In a city it's measured for the whole year whether it rained or not. A distribution $\textrm{Bernoulli}(r_t|\rho)$ characterizes the observations $\{r_t\}_{t=1}^{365}$ where $r_t = 1$ if it rained that day and $r_t = 0$ if it did not rain.

My goal is finding the value of $\rho$ as a maximum likelihood.

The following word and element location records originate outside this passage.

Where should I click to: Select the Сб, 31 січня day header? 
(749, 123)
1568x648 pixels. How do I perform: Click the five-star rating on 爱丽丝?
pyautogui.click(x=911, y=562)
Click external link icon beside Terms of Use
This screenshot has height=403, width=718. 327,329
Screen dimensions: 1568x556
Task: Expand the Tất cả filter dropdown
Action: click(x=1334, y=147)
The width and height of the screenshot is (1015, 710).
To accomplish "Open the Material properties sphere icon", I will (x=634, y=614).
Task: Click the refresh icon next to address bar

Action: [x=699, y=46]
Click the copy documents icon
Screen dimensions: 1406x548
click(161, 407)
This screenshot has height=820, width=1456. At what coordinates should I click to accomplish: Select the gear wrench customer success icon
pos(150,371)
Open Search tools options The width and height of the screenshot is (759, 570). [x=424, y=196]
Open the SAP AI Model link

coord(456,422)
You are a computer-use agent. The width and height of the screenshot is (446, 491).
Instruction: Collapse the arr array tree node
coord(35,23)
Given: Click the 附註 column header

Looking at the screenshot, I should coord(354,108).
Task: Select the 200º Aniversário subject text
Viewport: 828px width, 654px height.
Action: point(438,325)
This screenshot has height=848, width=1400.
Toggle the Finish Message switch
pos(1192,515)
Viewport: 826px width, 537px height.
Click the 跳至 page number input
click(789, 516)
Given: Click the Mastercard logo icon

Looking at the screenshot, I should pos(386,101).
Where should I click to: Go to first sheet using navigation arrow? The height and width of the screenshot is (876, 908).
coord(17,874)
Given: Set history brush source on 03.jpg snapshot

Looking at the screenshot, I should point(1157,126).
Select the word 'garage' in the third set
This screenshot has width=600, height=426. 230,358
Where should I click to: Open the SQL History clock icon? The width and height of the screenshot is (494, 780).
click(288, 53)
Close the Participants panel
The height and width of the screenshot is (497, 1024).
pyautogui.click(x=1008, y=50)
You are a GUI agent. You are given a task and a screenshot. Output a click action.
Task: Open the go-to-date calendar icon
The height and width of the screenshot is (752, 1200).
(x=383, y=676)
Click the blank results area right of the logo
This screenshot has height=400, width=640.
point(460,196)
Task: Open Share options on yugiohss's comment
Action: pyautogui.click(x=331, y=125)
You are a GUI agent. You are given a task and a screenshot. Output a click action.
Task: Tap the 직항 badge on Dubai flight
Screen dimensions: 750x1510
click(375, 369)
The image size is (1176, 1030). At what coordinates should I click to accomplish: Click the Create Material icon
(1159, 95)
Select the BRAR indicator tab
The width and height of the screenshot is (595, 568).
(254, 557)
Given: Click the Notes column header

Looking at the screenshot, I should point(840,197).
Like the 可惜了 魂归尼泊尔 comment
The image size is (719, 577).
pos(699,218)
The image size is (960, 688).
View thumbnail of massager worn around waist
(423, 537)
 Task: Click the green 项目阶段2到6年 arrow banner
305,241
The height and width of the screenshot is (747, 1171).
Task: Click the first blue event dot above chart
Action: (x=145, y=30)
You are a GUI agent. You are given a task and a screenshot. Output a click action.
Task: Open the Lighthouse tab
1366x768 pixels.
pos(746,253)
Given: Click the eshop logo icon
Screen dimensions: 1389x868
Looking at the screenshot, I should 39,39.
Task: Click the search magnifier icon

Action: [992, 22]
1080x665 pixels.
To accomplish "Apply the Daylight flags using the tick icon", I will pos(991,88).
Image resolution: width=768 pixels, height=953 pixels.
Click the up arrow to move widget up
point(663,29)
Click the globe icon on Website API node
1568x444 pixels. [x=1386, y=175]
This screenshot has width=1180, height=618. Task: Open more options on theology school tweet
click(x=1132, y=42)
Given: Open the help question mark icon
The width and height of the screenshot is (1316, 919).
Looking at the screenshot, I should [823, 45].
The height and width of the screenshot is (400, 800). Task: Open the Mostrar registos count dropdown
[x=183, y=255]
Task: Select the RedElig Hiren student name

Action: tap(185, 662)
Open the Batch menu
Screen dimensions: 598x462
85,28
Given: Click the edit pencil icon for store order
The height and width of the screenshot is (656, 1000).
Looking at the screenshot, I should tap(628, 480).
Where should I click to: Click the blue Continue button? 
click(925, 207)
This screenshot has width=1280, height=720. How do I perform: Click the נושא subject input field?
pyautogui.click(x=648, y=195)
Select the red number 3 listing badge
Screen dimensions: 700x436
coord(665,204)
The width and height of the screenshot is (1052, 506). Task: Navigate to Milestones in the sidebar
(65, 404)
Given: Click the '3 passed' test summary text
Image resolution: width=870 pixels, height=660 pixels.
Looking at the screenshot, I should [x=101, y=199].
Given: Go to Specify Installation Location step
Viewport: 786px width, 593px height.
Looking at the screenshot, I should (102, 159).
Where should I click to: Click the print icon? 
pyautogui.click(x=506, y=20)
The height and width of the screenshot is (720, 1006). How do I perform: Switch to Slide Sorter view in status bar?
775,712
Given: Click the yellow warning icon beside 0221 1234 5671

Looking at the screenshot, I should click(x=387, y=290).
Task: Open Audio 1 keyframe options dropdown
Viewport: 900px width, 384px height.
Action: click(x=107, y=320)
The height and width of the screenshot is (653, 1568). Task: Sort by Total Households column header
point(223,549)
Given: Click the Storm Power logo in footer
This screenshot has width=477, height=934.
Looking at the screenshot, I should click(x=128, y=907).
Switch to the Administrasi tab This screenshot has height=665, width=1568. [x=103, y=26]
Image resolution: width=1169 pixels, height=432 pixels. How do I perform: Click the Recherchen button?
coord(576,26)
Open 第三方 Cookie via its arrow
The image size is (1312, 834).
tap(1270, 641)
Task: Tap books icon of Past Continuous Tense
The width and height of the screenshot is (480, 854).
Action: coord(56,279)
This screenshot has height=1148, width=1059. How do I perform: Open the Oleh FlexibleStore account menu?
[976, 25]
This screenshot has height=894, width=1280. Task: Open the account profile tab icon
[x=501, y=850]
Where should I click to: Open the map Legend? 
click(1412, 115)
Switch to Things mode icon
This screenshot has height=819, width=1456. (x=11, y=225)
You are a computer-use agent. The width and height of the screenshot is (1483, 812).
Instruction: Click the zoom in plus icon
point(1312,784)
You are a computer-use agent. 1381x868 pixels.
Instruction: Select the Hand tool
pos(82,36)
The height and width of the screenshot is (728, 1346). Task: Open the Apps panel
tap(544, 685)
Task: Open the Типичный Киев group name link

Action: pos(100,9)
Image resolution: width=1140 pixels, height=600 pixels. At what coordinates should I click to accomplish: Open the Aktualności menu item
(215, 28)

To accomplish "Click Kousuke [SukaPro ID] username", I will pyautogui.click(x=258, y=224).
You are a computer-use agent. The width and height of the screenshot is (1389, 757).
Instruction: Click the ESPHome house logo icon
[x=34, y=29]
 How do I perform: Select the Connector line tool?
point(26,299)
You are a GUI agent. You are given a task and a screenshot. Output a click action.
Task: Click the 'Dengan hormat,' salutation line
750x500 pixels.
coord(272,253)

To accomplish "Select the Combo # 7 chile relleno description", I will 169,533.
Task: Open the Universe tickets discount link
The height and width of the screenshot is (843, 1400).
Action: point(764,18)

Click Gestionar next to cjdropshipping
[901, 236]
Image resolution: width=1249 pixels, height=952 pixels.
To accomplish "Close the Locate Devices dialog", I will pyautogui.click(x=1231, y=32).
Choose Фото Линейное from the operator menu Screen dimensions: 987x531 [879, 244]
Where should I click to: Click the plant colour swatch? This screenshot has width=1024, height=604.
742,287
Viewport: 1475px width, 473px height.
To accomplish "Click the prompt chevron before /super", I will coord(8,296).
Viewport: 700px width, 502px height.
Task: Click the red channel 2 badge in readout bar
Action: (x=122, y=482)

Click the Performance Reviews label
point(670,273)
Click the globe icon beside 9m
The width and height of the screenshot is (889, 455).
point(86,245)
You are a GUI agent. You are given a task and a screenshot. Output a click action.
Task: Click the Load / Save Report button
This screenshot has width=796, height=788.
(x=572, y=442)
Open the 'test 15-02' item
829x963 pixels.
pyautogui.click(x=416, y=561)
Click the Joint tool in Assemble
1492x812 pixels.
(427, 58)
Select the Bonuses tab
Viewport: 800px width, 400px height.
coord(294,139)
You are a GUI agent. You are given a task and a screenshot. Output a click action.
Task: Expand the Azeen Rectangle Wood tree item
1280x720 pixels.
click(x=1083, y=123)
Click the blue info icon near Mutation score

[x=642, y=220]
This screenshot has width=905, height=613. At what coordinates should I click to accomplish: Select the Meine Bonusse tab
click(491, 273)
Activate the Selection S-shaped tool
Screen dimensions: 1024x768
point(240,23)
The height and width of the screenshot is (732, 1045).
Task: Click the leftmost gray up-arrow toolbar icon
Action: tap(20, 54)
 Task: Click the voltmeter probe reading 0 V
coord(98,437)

One first step is to find the likelihood of the entire set of observations, which I believe is:

$p(r_1,r_2,\ldots,r_t|\rho) = \prod_{t=1}^{365}\rho^{r_t}(1 - \rho)^{1-r_t}$

Considering $n_1$ as the number of rainy days, and $n_0$ the number of not raining days the likelihood is simplified:

$p(r_1,r_2,\ldots,r_t|\rho) =\rho^{n_1}(1 - \rho)^{n_0}$

Hence, the log-likelihood calculated as follows:

$\mathrm{log}p(r_1,r_2,\ldots,r_t|\rho) = n_1\mathrm{log}(\rho) + n_0\mathrm{log}(1-\rho)$

Its derivative seems to be:

$\frac{\mathrm{d}}{\mathrm{d}\rho}\mathrm{log}p(r_1,r_2,\ldots,r_t|\rho) = \frac{n_1}{\rho} + \frac{n_0}{1- \rho}$

Setting the derivative to 0:

$\rho = \frac{n_1}{n_1 - n_0}$

Plugging in the yearly measurements $n_1 = 217$, $n_0 = 148$:

$\rho = \frac{217}{217-148} = 3.145$

Unfortunately this value is not allowed for $\rho$, which should be in the interval $[0,1]$.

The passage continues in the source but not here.